_About this exercise_
Down to the last line, restate the listing below exactly.

_Source records_
○ ○ ○

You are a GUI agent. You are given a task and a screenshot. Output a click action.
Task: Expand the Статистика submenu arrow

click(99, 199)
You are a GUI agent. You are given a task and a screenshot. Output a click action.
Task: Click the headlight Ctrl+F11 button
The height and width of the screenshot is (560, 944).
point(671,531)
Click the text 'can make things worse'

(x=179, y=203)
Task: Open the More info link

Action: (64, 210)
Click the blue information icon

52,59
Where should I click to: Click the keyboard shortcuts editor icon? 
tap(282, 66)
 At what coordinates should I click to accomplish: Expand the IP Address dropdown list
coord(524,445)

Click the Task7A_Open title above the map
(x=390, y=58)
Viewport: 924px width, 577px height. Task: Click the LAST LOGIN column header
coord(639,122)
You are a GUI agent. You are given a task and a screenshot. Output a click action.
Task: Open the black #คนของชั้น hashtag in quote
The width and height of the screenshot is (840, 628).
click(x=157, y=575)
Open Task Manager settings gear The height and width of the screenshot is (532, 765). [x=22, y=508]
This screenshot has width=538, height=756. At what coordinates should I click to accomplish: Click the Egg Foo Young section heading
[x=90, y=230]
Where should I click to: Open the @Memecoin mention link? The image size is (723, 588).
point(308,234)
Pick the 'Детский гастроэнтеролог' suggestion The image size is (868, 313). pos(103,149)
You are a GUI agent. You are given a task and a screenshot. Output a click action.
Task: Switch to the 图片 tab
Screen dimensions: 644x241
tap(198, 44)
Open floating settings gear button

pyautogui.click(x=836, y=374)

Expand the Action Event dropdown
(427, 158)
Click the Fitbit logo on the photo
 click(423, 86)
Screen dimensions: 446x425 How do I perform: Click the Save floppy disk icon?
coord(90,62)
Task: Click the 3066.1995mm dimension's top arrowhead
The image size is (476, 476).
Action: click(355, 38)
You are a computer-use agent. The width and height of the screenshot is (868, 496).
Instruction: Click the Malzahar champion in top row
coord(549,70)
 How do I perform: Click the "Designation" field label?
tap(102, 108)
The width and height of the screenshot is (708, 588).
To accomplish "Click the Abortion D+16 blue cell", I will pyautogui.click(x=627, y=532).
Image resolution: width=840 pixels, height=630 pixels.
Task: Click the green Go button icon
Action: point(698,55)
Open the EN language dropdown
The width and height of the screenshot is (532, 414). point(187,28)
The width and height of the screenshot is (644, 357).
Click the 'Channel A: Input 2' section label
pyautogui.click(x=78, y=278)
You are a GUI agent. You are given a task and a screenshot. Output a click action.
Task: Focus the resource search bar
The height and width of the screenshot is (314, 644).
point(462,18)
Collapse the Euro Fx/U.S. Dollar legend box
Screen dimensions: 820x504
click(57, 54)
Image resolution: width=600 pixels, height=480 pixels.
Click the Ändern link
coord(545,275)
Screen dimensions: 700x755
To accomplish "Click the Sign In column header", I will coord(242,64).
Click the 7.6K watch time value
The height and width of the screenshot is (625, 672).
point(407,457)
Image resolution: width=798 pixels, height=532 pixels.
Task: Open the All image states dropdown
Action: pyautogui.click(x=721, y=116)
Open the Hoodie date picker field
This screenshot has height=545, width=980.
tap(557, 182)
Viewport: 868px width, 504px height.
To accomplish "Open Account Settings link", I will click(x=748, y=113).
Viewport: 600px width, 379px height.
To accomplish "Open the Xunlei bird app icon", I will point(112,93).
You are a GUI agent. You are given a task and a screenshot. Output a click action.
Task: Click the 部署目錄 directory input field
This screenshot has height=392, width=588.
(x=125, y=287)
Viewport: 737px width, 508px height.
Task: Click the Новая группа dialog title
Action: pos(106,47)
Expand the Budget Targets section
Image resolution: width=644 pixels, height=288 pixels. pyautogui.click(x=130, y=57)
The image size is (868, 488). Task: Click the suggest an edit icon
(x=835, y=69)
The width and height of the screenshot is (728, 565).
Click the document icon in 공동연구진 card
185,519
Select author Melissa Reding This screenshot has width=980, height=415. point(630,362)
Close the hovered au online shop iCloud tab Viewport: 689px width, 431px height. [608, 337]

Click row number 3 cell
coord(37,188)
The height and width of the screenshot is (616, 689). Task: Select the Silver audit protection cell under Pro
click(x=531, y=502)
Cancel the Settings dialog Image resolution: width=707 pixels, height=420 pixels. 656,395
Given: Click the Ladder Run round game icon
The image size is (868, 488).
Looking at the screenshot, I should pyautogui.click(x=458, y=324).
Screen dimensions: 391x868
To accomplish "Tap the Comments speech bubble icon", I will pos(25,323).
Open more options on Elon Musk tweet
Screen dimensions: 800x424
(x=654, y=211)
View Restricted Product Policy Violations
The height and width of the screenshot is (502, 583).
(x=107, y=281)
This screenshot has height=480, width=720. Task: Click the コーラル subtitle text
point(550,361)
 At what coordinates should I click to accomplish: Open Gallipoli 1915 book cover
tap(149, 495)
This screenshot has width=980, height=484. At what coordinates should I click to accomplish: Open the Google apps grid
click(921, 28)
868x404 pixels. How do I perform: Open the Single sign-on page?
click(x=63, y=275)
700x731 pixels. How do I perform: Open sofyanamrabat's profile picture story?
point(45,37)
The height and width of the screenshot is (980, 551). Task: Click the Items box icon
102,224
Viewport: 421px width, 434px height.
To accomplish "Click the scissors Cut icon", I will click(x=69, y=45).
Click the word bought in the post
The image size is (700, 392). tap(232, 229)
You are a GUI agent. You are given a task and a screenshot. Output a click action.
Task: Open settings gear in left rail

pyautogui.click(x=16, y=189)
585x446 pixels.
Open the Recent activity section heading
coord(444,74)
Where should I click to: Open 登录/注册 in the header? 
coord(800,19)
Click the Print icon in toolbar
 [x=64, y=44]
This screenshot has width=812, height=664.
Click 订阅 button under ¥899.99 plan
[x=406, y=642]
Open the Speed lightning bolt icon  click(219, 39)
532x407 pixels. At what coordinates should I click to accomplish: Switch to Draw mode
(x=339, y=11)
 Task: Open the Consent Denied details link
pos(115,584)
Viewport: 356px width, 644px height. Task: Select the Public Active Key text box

○ ○ ○

_Response_
You are a GUI agent. You are given a task and a screenshot. Output a click action.
Task: Expand the Статистика submenu arrow

click(99, 199)
You are a GUI agent. You are given a task and a screenshot. Output a click action.
Task: Click the headlight Ctrl+F11 button
The height and width of the screenshot is (560, 944).
point(671,531)
Click the text 'can make things worse'

(x=179, y=203)
Task: Open the More info link

Action: (64, 210)
Click the blue information icon

52,59
Where should I click to: Click the keyboard shortcuts editor icon? 
tap(282, 66)
 At what coordinates should I click to accomplish: Expand the IP Address dropdown list
coord(524,445)

Click the Task7A_Open title above the map
(x=390, y=58)
Viewport: 924px width, 577px height. Task: Click the LAST LOGIN column header
coord(639,122)
You are a GUI agent. You are given a task and a screenshot. Output a click action.
Task: Open the black #คนของชั้น hashtag in quote
The width and height of the screenshot is (840, 628).
click(x=157, y=575)
Open Task Manager settings gear The height and width of the screenshot is (532, 765). [x=22, y=508]
This screenshot has width=538, height=756. At what coordinates should I click to accomplish: Click the Egg Foo Young section heading
[x=90, y=230]
Where should I click to: Open the @Memecoin mention link? The image size is (723, 588).
point(308,234)
Pick the 'Детский гастроэнтеролог' suggestion The image size is (868, 313). pos(103,149)
You are a GUI agent. You are given a task and a screenshot. Output a click action.
Task: Switch to the 图片 tab
Screen dimensions: 644x241
tap(198, 44)
Open floating settings gear button

pyautogui.click(x=836, y=374)

Expand the Action Event dropdown
(427, 158)
Click the Fitbit logo on the photo
 click(423, 86)
Screen dimensions: 446x425 How do I perform: Click the Save floppy disk icon?
coord(90,62)
Task: Click the 3066.1995mm dimension's top arrowhead
The image size is (476, 476).
Action: click(355, 38)
You are a computer-use agent. The width and height of the screenshot is (868, 496).
Instruction: Click the Malzahar champion in top row
coord(549,70)
 How do I perform: Click the "Designation" field label?
tap(102, 108)
The width and height of the screenshot is (708, 588).
To accomplish "Click the Abortion D+16 blue cell", I will pyautogui.click(x=627, y=532).
Image resolution: width=840 pixels, height=630 pixels.
Task: Click the green Go button icon
Action: point(698,55)
Open the EN language dropdown
The width and height of the screenshot is (532, 414). point(187,28)
The width and height of the screenshot is (644, 357).
Click the 'Channel A: Input 2' section label
pyautogui.click(x=78, y=278)
You are a GUI agent. You are given a task and a screenshot. Output a click action.
Task: Focus the resource search bar
The height and width of the screenshot is (314, 644).
point(462,18)
Collapse the Euro Fx/U.S. Dollar legend box
Screen dimensions: 820x504
click(57, 54)
Image resolution: width=600 pixels, height=480 pixels.
Click the Ändern link
coord(545,275)
Screen dimensions: 700x755
To accomplish "Click the Sign In column header", I will coord(242,64).
Click the 7.6K watch time value
The height and width of the screenshot is (625, 672).
point(407,457)
Image resolution: width=798 pixels, height=532 pixels.
Task: Open the All image states dropdown
Action: pyautogui.click(x=721, y=116)
Open the Hoodie date picker field
This screenshot has height=545, width=980.
tap(557, 182)
Viewport: 868px width, 504px height.
To accomplish "Open Account Settings link", I will click(x=748, y=113).
Viewport: 600px width, 379px height.
To accomplish "Open the Xunlei bird app icon", I will point(112,93).
You are a GUI agent. You are given a task and a screenshot. Output a click action.
Task: Click the 部署目錄 directory input field
This screenshot has height=392, width=588.
(x=125, y=287)
Viewport: 737px width, 508px height.
Task: Click the Новая группа dialog title
Action: pos(106,47)
Expand the Budget Targets section
Image resolution: width=644 pixels, height=288 pixels. pyautogui.click(x=130, y=57)
The image size is (868, 488). Task: Click the suggest an edit icon
(x=835, y=69)
The width and height of the screenshot is (728, 565).
Click the document icon in 공동연구진 card
185,519
Select author Melissa Reding This screenshot has width=980, height=415. point(630,362)
Close the hovered au online shop iCloud tab Viewport: 689px width, 431px height. [608, 337]

Click row number 3 cell
coord(37,188)
The height and width of the screenshot is (616, 689). Task: Select the Silver audit protection cell under Pro
click(x=531, y=502)
Cancel the Settings dialog Image resolution: width=707 pixels, height=420 pixels. 656,395
Given: Click the Ladder Run round game icon
The image size is (868, 488).
Looking at the screenshot, I should pyautogui.click(x=458, y=324).
Screen dimensions: 391x868
To accomplish "Tap the Comments speech bubble icon", I will pos(25,323).
Open more options on Elon Musk tweet
Screen dimensions: 800x424
(x=654, y=211)
View Restricted Product Policy Violations
The height and width of the screenshot is (502, 583).
(x=107, y=281)
This screenshot has height=480, width=720. Task: Click the コーラル subtitle text
point(550,361)
 At what coordinates should I click to accomplish: Open Gallipoli 1915 book cover
tap(149, 495)
This screenshot has width=980, height=484. At what coordinates should I click to accomplish: Open the Google apps grid
click(921, 28)
868x404 pixels. How do I perform: Open the Single sign-on page?
click(x=63, y=275)
700x731 pixels. How do I perform: Open sofyanamrabat's profile picture story?
point(45,37)
The height and width of the screenshot is (980, 551). Task: Click the Items box icon
102,224
Viewport: 421px width, 434px height.
To accomplish "Click the scissors Cut icon", I will click(x=69, y=45).
Click the word bought in the post
The image size is (700, 392). tap(232, 229)
You are a GUI agent. You are given a task and a screenshot. Output a click action.
Task: Open settings gear in left rail

pyautogui.click(x=16, y=189)
585x446 pixels.
Open the Recent activity section heading
coord(444,74)
Where should I click to: Open 登录/注册 in the header? 
coord(800,19)
Click the Print icon in toolbar
 [x=64, y=44]
This screenshot has width=812, height=664.
Click 订阅 button under ¥899.99 plan
[x=406, y=642]
Open the Speed lightning bolt icon  click(219, 39)
532x407 pixels. At what coordinates should I click to accomplish: Switch to Draw mode
(x=339, y=11)
 Task: Open the Consent Denied details link
pos(115,584)
Viewport: 356px width, 644px height. Task: Select the Public Active Key text box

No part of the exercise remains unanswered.